Problem requirements: Provide an exact transcription of all the records.

[Data excerpts]

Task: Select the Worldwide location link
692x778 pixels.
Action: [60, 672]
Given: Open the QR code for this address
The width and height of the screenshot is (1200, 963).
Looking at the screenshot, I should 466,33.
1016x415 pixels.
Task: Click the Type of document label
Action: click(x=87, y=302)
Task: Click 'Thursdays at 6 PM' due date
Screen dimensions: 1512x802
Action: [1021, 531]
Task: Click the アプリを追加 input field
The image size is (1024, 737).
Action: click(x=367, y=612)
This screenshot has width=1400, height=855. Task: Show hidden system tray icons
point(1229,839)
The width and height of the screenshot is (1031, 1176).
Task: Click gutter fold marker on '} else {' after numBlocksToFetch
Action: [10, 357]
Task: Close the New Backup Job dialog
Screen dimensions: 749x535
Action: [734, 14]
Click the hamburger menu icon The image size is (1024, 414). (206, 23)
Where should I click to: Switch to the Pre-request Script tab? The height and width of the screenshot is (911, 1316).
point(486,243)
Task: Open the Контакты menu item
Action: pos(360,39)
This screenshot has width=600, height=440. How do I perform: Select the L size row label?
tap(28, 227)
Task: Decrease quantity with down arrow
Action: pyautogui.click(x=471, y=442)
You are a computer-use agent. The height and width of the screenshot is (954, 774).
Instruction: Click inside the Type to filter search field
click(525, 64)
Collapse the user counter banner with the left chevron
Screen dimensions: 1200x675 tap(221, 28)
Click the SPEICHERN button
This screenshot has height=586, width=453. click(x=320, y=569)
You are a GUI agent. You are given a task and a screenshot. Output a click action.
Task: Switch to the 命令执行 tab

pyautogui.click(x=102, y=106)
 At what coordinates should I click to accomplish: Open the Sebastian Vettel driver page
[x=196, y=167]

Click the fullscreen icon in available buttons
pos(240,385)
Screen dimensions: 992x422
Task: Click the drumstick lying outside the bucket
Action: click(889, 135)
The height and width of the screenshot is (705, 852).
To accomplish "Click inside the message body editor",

Exercise output:
Task: Select the Worldwide location link
692x778 pixels.
Action: [60, 672]
Given: Open the QR code for this address
The width and height of the screenshot is (1200, 963).
Looking at the screenshot, I should 466,33.
1016x415 pixels.
Task: Click the Type of document label
Action: click(x=87, y=302)
Task: Click 'Thursdays at 6 PM' due date
Screen dimensions: 1512x802
Action: [1021, 531]
Task: Click the アプリを追加 input field
The image size is (1024, 737).
Action: click(x=367, y=612)
This screenshot has width=1400, height=855. Task: Show hidden system tray icons
point(1229,839)
The width and height of the screenshot is (1031, 1176).
Task: Click gutter fold marker on '} else {' after numBlocksToFetch
Action: [10, 357]
Task: Close the New Backup Job dialog
Screen dimensions: 749x535
Action: [734, 14]
Click the hamburger menu icon The image size is (1024, 414). (206, 23)
Where should I click to: Switch to the Pre-request Script tab? The height and width of the screenshot is (911, 1316).
point(486,243)
Task: Open the Контакты menu item
Action: pos(360,39)
This screenshot has width=600, height=440. How do I perform: Select the L size row label?
tap(28, 227)
Task: Decrease quantity with down arrow
Action: pyautogui.click(x=471, y=442)
You are a computer-use agent. The height and width of the screenshot is (954, 774).
Instruction: Click inside the Type to filter search field
click(525, 64)
Collapse the user counter banner with the left chevron
Screen dimensions: 1200x675 tap(221, 28)
Click the SPEICHERN button
This screenshot has height=586, width=453. click(x=320, y=569)
You are a GUI agent. You are given a task and a screenshot. Output a click action.
Task: Switch to the 命令执行 tab

pyautogui.click(x=102, y=106)
 At what coordinates should I click to accomplish: Open the Sebastian Vettel driver page
[x=196, y=167]

Click the fullscreen icon in available buttons
pos(240,385)
Screen dimensions: 992x422
Task: Click the drumstick lying outside the bucket
Action: click(889, 135)
The height and width of the screenshot is (705, 852).
To accomplish "Click inside the message body editor",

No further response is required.